State Officials Say That Up To 17,600 Inmates Could Be Released In COVID-19 Protection Program, Violent Criminals Among Them

3.500 prisoners were released in April. Among them, several hundred infected prisoners were allowed to leave, with thousands more to come according to a report from the local affiliate in Los Angeles.

Among those already released is Terebea Williams.

She has served only 19 years out of her 84 years-to-life sentences for first-degree murder after she forced a man at gunpoint into the trunk of his car, shot him, and brought him to a hotel to bleed out. Williams has been released due to concerns that she may be vulnerable for the virus.

11,500 To Be Released In August:

The first 3,500 inmates were freed in April to create space in crowded prisons and 6,900 more were deemed eligible for release in early July. Officials said other inmates would be eligible under different release programs but couldn’t provide an estimate.


In a filing last week with a federal judge who oversees one of the major lawsuits facing the prison system, officials increased the estimated total of releases from 10,400 to 17,600. However, prison officials say Corrections Secretary Ralph Diaz is likely to block the release of about 5,500, in part because many are serving life prison sentences.


Nationwide, more than 100,000 people were released from state and federal prisons between March and June, a decrease of 8%, according to an analysis by The Marshall Project and The Associated Press.


California Police Chiefs Association president Eric Nuñez said he understands the urgency of reducing the prison population but is alarmed by the release of some violent criminals “without a consideration for the larger impact on public safety.” He said the chiefs want to work with prison officials on improving the decision-making process.

All told, corrections officials plan to release 11,500 inmates by the end of August, an estimate that brought McDaniel to near tears as she recounted some of the struggles to find them temporary housing. She is the founder and executive director of Place4Grace, which runs literacy and visitation programs in 16 of the state’s 35 prisons.

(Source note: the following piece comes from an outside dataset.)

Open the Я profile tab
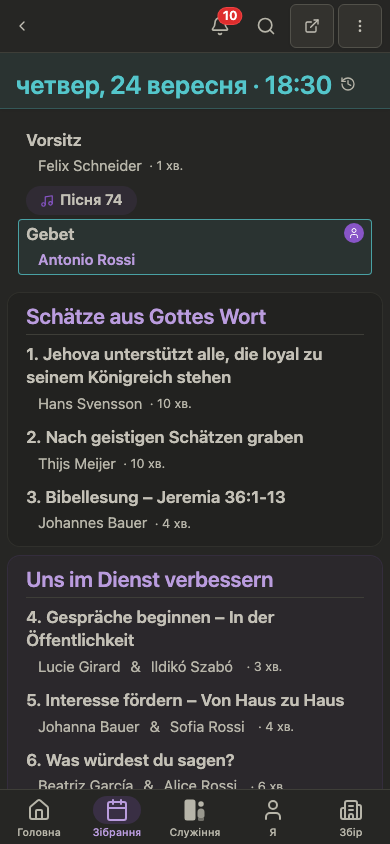pos(273,817)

Democrat Governor Newsom’s Greatest Fear? Leaving Infected Convicts Homeless

And what is the governor of California most concerned about? Is it the deaths of innocents at the hands of violent criminals who were released early under his watch? No! It’s whether those violent criminals have a comfy place to sleep at night:

The good news, McDaniel said, is that through a lot of effort officials have been able to avoid what Newsom said was his greatest fear from mass releases — leaving infected ex-convicts homeless.